=== Tasks for this exercise ===
1. Transcribe the passage of the interview about the film Things Will Be Different from "We sat down" to "time travel features.".
2. Go on with the interview about the film Things Will Be Different from the point where it stops.

=== Extract to read ===
Making its world premiere at the 2024 SXSW Film Festival, Michael Felker’s heady, sci-fi thriller Things Will Be Different is a perfect continuation of a budding indie film time travel genre that has found a home over the years at fests like SXSW and Sundance.

Telling the story of two estranged siblings who hide out in an abandoned farmhouse that transports them to a different time, the story is full of interesting twists and turns that keep you asking continuously more questions.

We sat down with Felker to talk about how he was able to conceive and plan his film, as well as offer any tips he might have for other aspiring indie filmmakers looking to concoct their intricate time travel features.


No Film School: So tell us how Things Will Be Different came about. What drew you to write and direct a sci-fi time-traveling tale like this?

Michael Felker: I think for me it just comes from the fact that I grew up watching a lot of sci-fi with my dad. His background is in engineering, so he's processes movies with a logical mindset. He ingrained that same type of thinking into me when I was younger and watching movies with him. I especially loved watching sci-fi films and time travel movies [with him].

Half the time I watch a sci-fi movie, I either call him to talk about it. Or, if we watch it together, we go to coffee afterward and just talk about the different theories, mysteries and see if we could piece together the movie’s puzzles. That's just like half the fun for us. So when conceiving this movie, Things Will Be Different, which does have a lot of time travel elements, that post-movie coffee talk was important to me.

I always wanted to shoot a movie at this abandoned farm we have in Michigan. It just sits there unused and one day, I was finally just like, “ want to make a cool feature there.” So my dad and I just started spitballing ideas about what to shoot, and we came up with this movie that's just about brother and sister bank robbers who hide out in a safe house that hides them away in a different time.

=== Dataset section ===

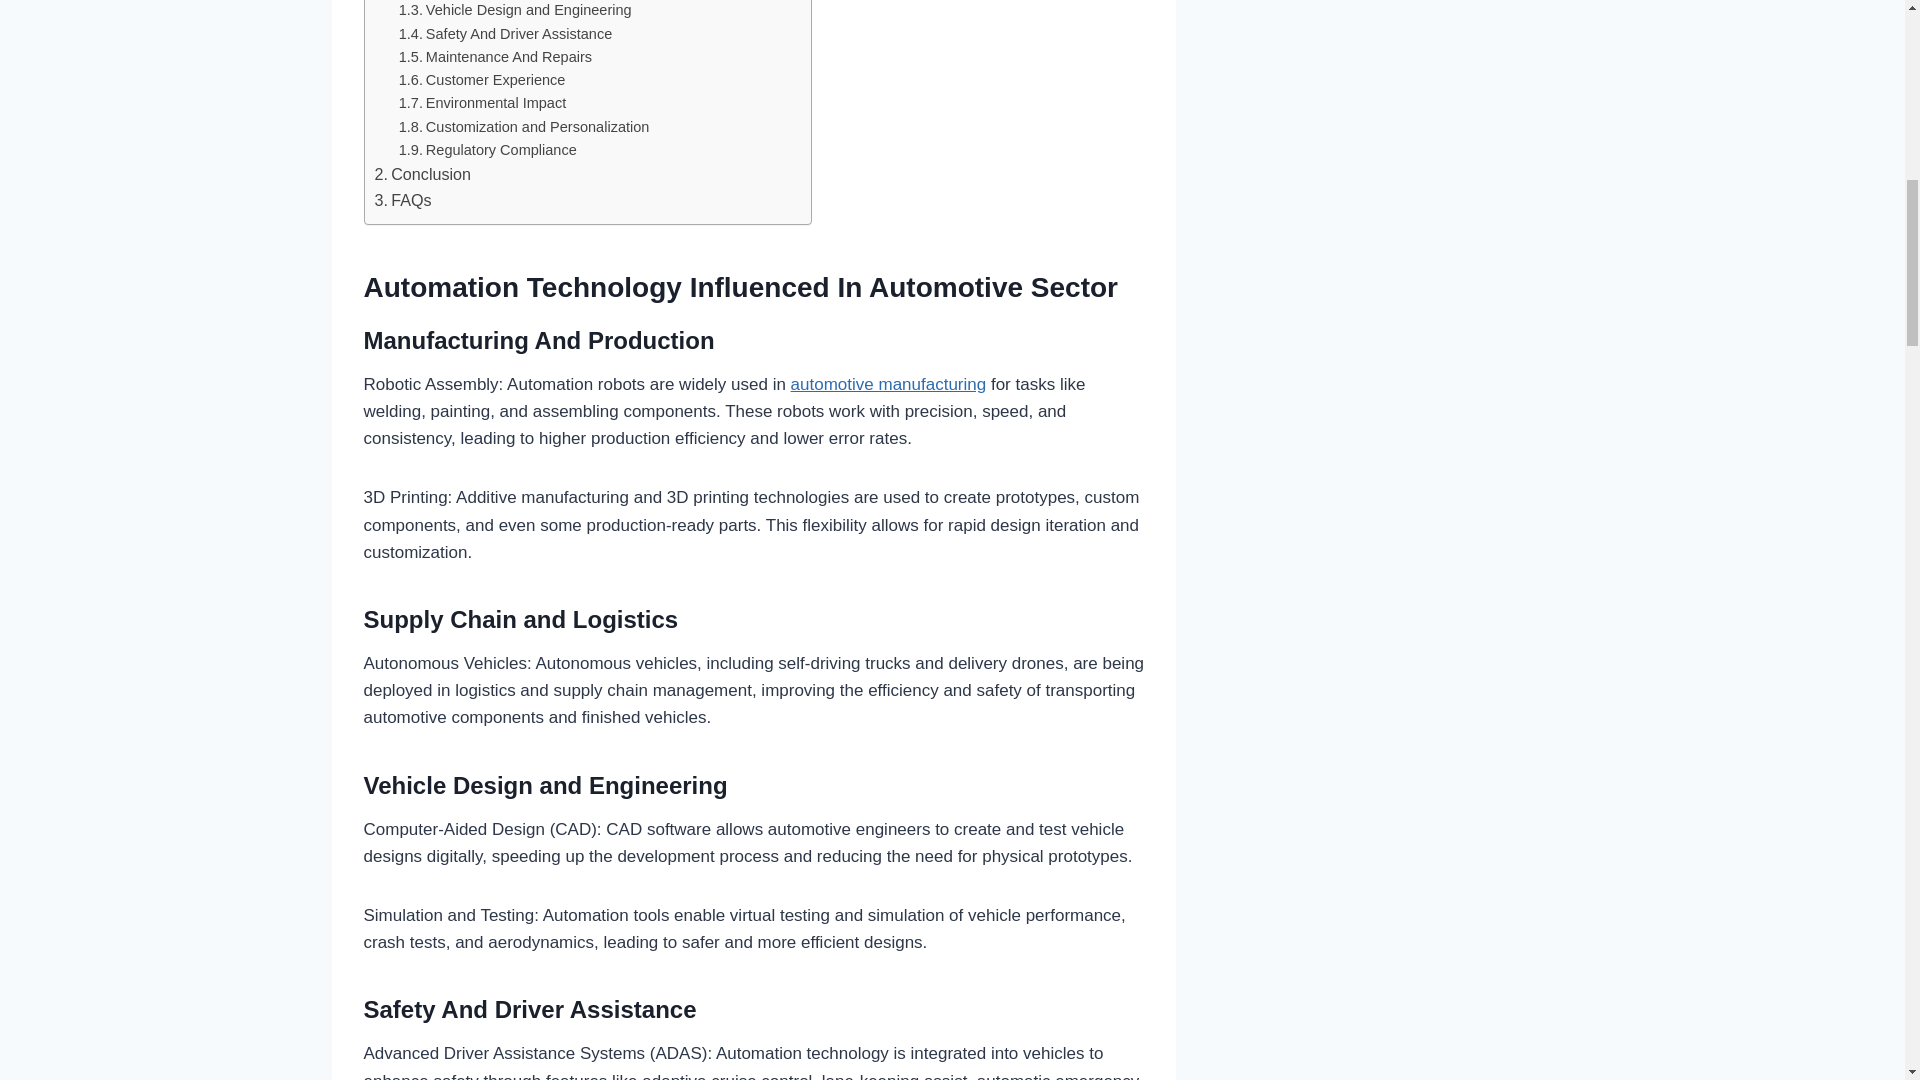 This screenshot has height=1080, width=1920. What do you see at coordinates (402, 200) in the screenshot?
I see `FAQs` at bounding box center [402, 200]. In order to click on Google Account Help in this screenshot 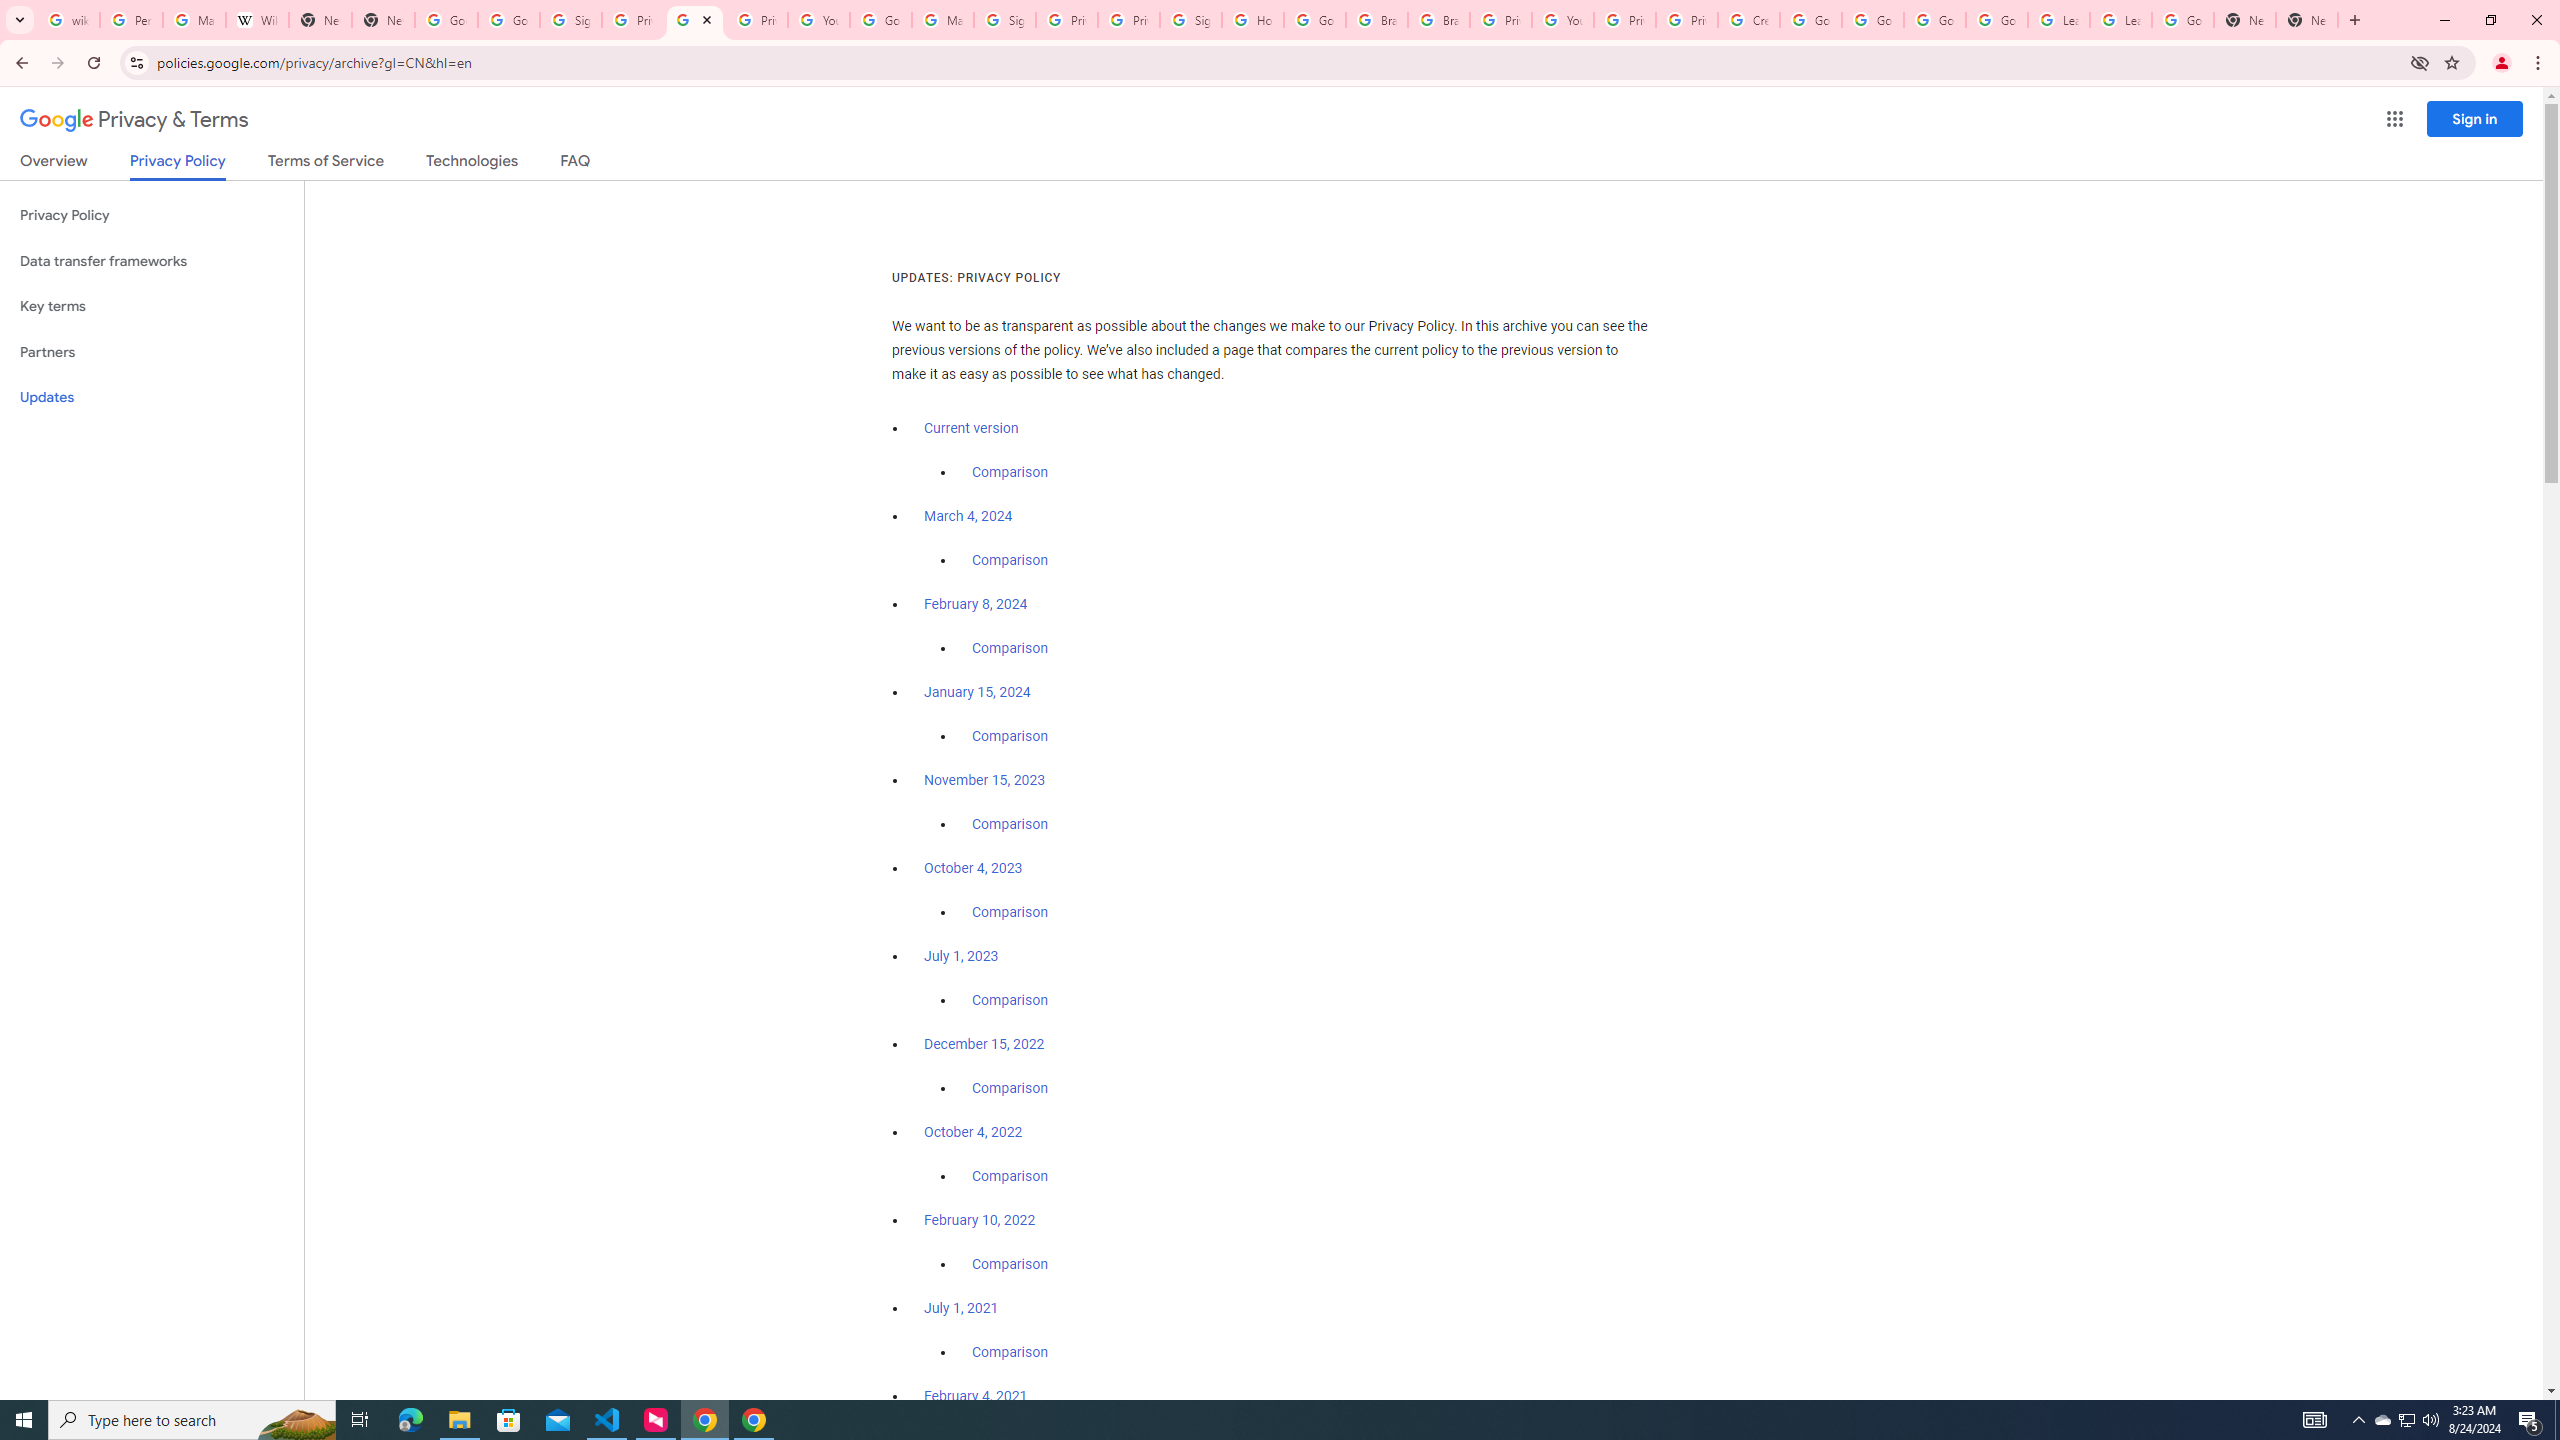, I will do `click(882, 20)`.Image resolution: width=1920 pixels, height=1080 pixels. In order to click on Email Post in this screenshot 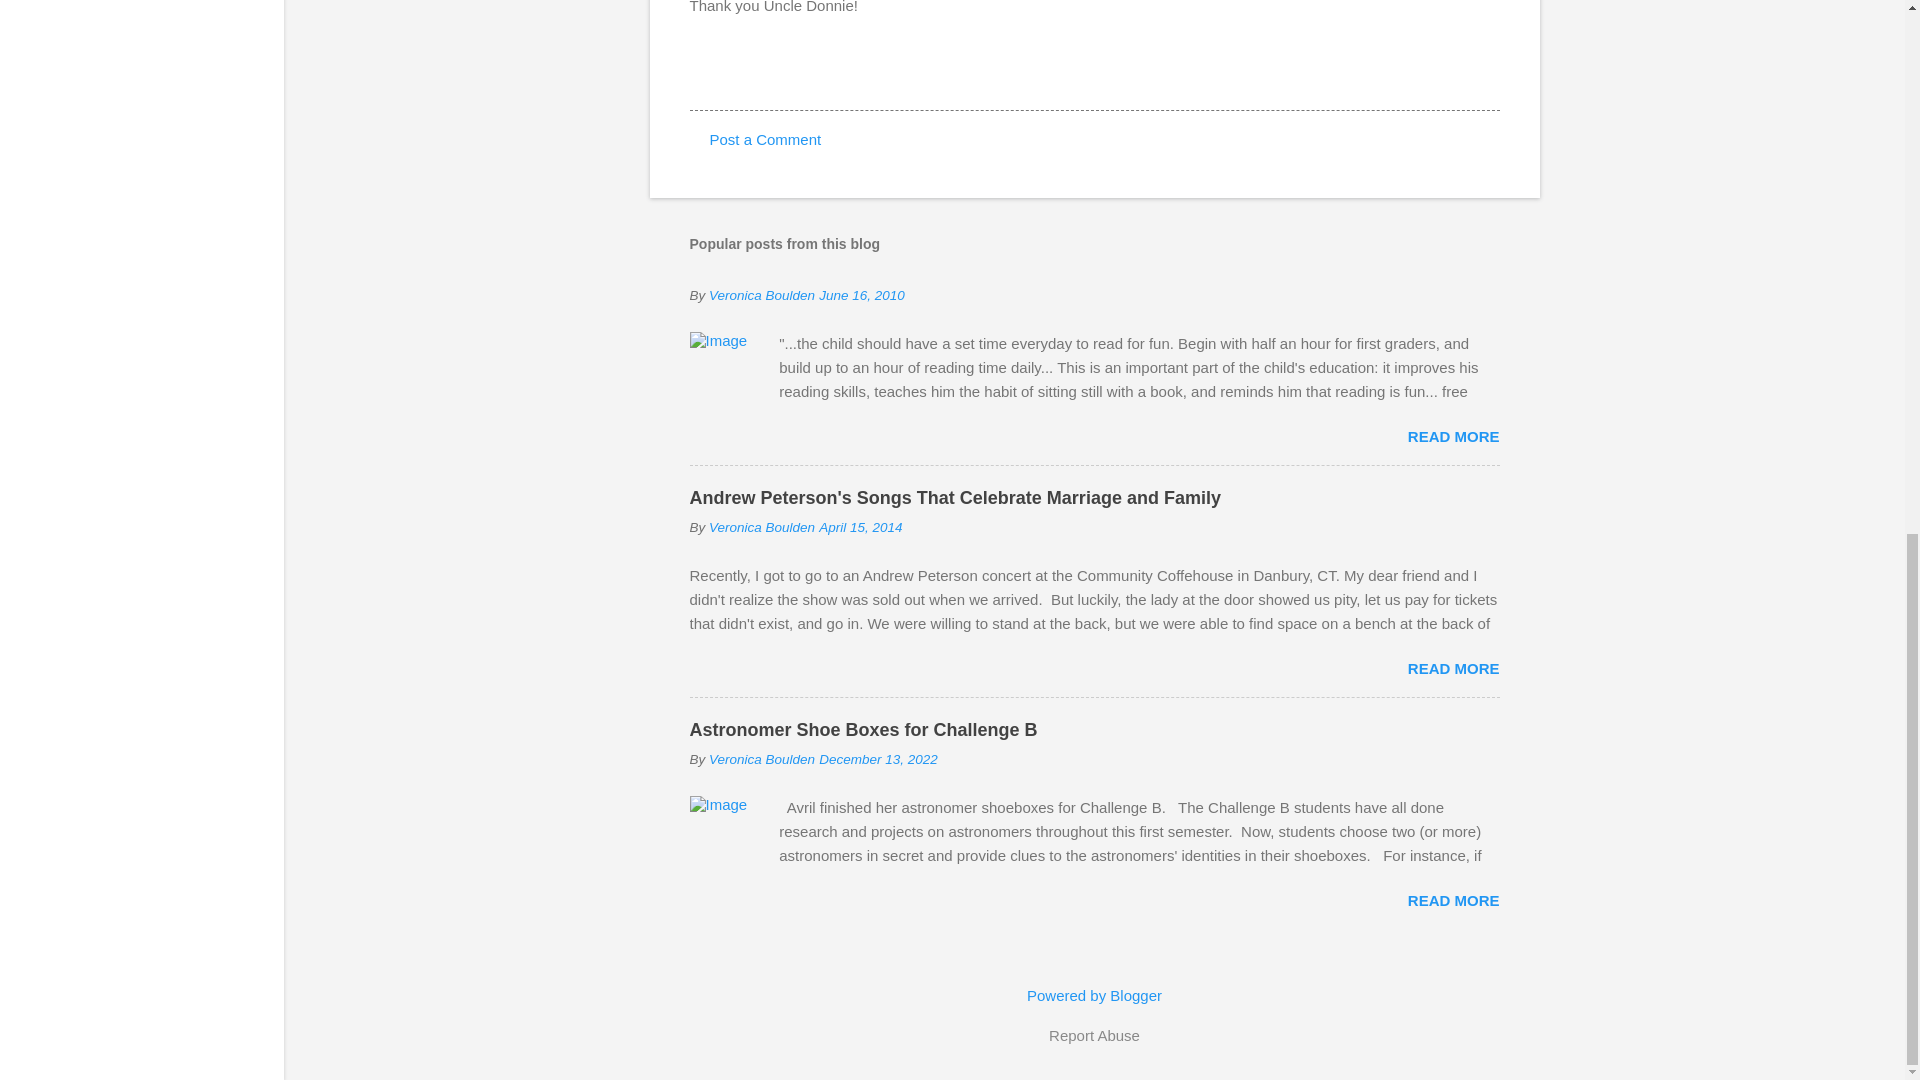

=== Answers ===
1.
We sat down with Felker to talk about how he was able to conceive and plan his film, as well as offer any tips he might have for other aspiring indie filmmakers looking to concoct their intricate time travel features.

2.
One of the mantras I have now when writing movies is that one of the best weapons you can have as an indie filmmaker is to make something that you've never seen before. And I'd never seen a movie where people go hide in a safe house that takes them to a different time before. My dad never saw that before either. That could lead to so many different possibilities. So, starting from there, the rest of the movie continued to move forward starting with that unique nugget.

\u200bAdam David Thompson, Riley Dandy, Carissa Dorson (DP), and Michael Felker

Adam David Thompson, Riley Dandy, Carissa Dorson (DP), and Michael Felker

Via Michael Felker

No Film School: In a practical sense, how does one come up with the different timelines needed for a time-travel thriller movie? How did you plan things out for the story of the film?

Michael Felker: For my process, I just started planning it all in my head and then did a lot of vomit drafts. I wrote a vomit draft for this thing in six weeks, which was just me going like, “Here are the big eight things I want to hit with these characters and what they're going through in their minds,” and then I revised and refined the script about a dozen times until it felt right.

The big backbone to this type of outline was that we could shoot at this farm year round. So we were able to go there in the winter to shoot this snowy, cold, bleak palette, and then we knew we could come back to the same location in the summer to shoot when it’s just lush, green, and full of tall crops. Having that at our disposal, even though it's very unwieldy to shoot in these blocks, it helped us plan out some cool visual effects and magic tricks. So when we did come up with these time travel rules and where we needed to go, we came up with a lot of ideas with that backbone in mind.

But I didn’t write all the rules down on a whiteboard or anything. I didn’t have the urge to spell them all out. I just felt that if I saw them all on the board like that it would take so much away from those coffee shop talks that could happen afterwards. So I kept a little bit of that mystery in the ether where I'm like, “Here's my theory of what is happening in my universe and I don't want to spell it out quite yet."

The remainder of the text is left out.